Temperature is measured in Kelvin. Please note that it is not "degrees Kelvin" but simply "Kelvin." There are lots of ways to measure temperature such as by noting the shape of a piece of metal, the electrical resistance in a wire, the pressure of a gas, and so on. The accepted standard is to use that last one. By putting a gas in a constant volume and measuring the pressure exerted by the gas, we can come up with a scale of temperature.
This leads us to the question of heat. Heat is not temperature, but it is closely related to temperature. We must be very careful not to confuse heat with temperature, however. For example, when we say that we've made something hotter, that's a reference to temperature, not heat. Heat is energy and is measured in Joules. Temperature, as noted above, is measured in Kelvin. If two objects have different temperatures, then heat will flow between them if they are put in contact with each other. The heat causes the change in temperature of the two bodies by flowing out of one object and into the other.
Not every object changes the same amount in temperature when a given amount of heat is applied to it. This difference in reaction is called "heat capacity." It can be defined as such:
Q = cm(Tf - Ti)
Q is the amount of heat added in Joules
m is the mass of the object in kilograms
Tf is the final temperature of the body
Ti is the initial temperature of the body
c is the "specific heat capacity" of the material the object is made of.
For example, if I add 100 J of heat energy to a kilogram brass, it will have a temperature difference of about 0.26 K:
100 J = 380 J/(kg K) 1 kg (Tf - Ti)
(Tf - Ti) = 100/380 = 0.26 K
But if I add 100 J of heat energy to a kilogram of ice, it will have a temperature difference of about 0.04K...about one-sixth as much as brass.
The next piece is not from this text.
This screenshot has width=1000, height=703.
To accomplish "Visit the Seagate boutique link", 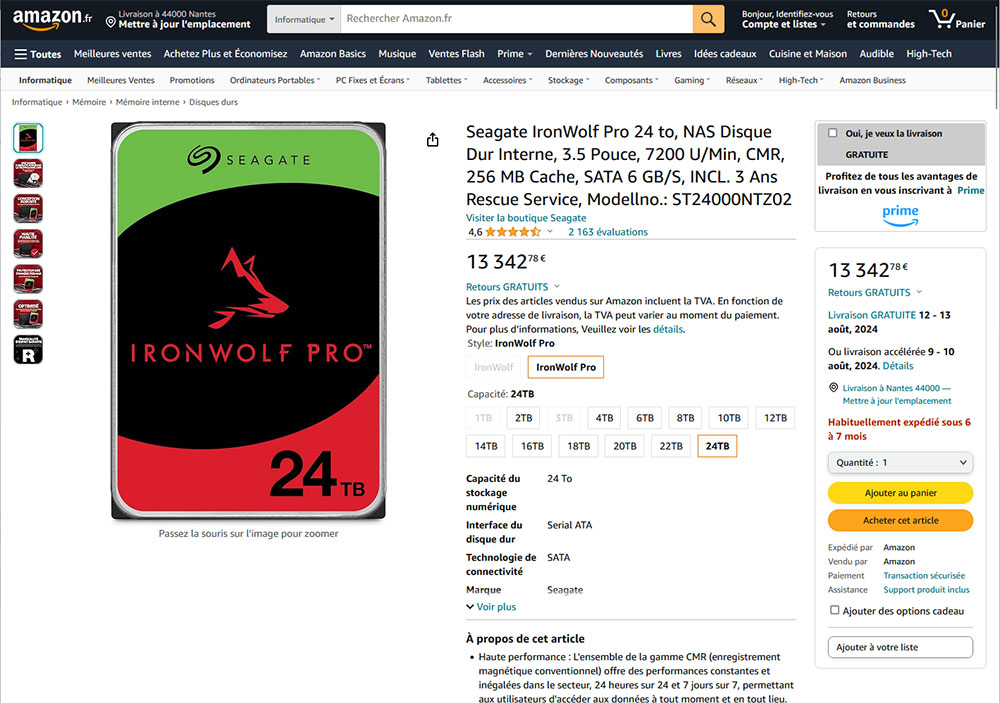I will tap(526, 218).
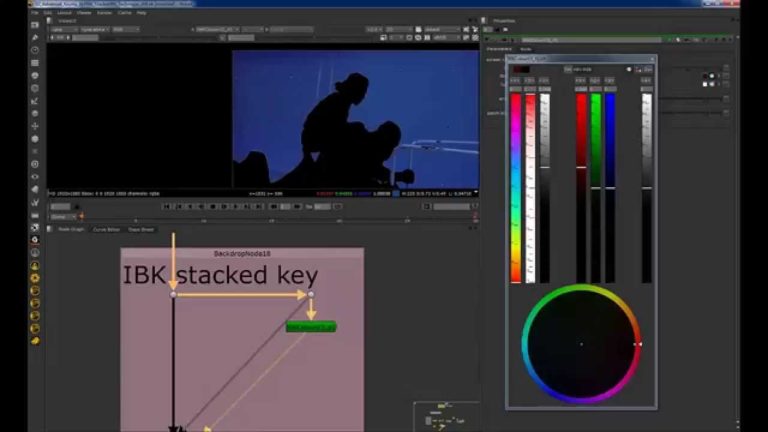Switch to the Curve Editor tab
The image size is (768, 432).
tap(106, 229)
Too, just because heat is added to a substance doesn't mean its temperature will rise. When you hit the phase points (solid/liquid, liquid/gas, gas/plasma), the heat added does not cause an increase in temperature but rather a change of phase. Again, each material has a different way of changing phase and the amount of energy needed to make it do so. Water, for example, is more difficult to make melt than silver. The way the molecules of water bind together in its crystalline structure is much more difficult to break than the way the atoms of silver bind together in its crystalline structure. In this case:
Q = Lm
L is the "heat of fusion" (the amount of heat required to make it change phase from solid to liquid) measured in kJ/kg
m is the mass of the object measured in kg
Suppose we have a kilogram of lead at room temperature (293 K) and want to melt it. How much heat do we need to add?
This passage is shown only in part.